* [EXERCISE]: Exact repetition is the task: copy every entry below.

* [MATERIAL FOR THE TASK]:

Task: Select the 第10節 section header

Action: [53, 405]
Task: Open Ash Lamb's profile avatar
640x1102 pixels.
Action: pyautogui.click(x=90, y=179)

* [EXERCISE RESPONSE]:
Task: Select the 第10節 section header

Action: [53, 405]
Task: Open Ash Lamb's profile avatar
640x1102 pixels.
Action: pyautogui.click(x=90, y=179)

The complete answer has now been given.